**What is asked**
Replace "click action" with "tap action" in the lines between the one holding "You are a GUI" and the one holding "[x=155, y=245]", inclusive, and give only those lines back with nothing else changed.

**Data lines**
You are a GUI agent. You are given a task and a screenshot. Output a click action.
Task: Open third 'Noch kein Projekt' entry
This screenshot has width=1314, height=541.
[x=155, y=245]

---

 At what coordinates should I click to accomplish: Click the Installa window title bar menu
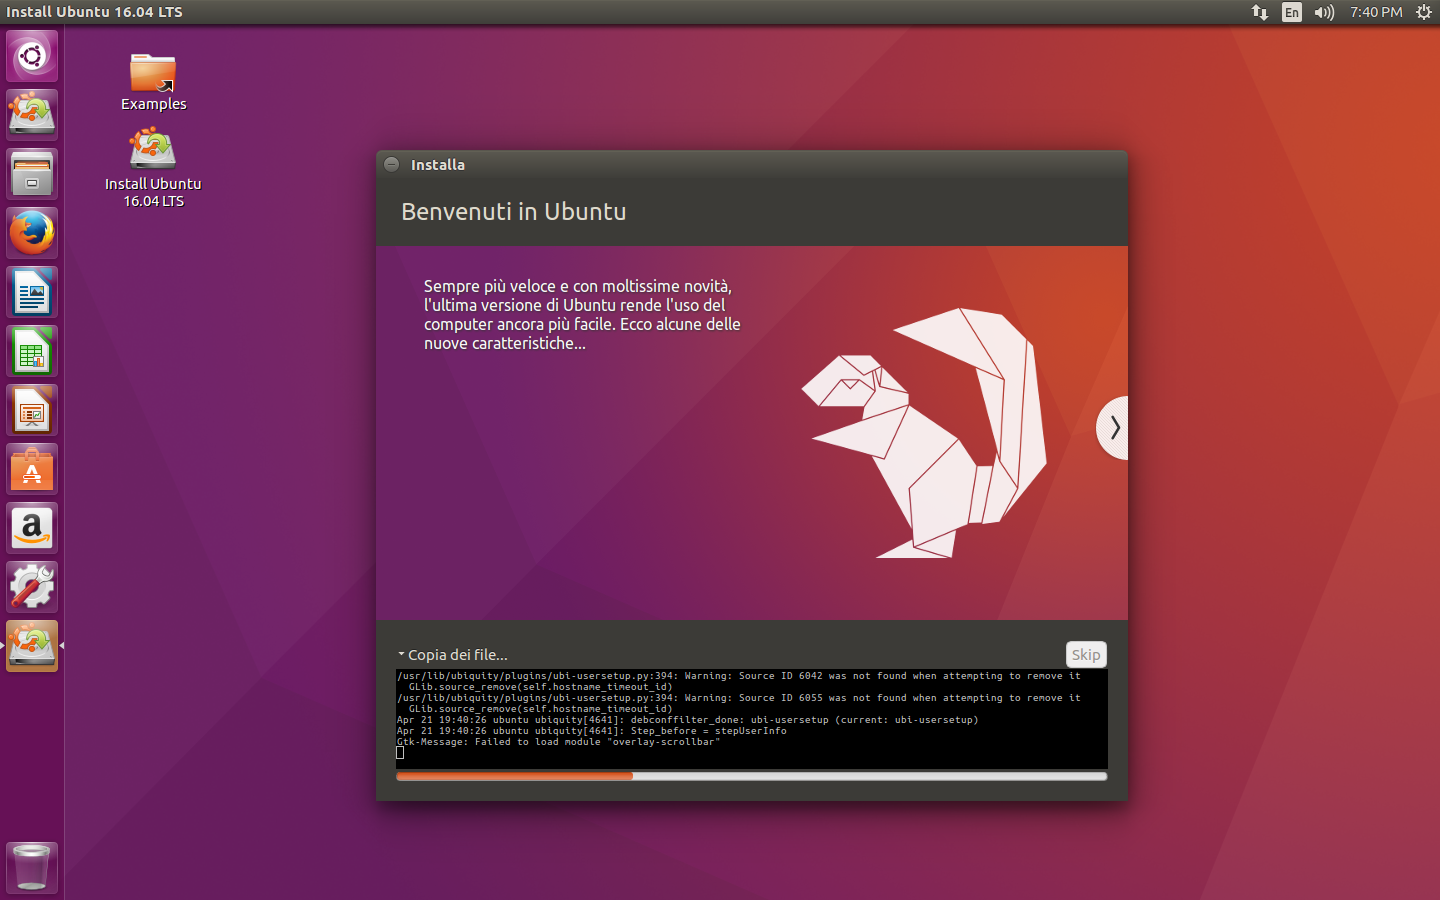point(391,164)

**Expected answer**
You are a GUI agent. You are given a task and a screenshot. Output a tap action.
Task: Open third 'Noch kein Projekt' entry
This screenshot has width=1314, height=541.
[x=155, y=245]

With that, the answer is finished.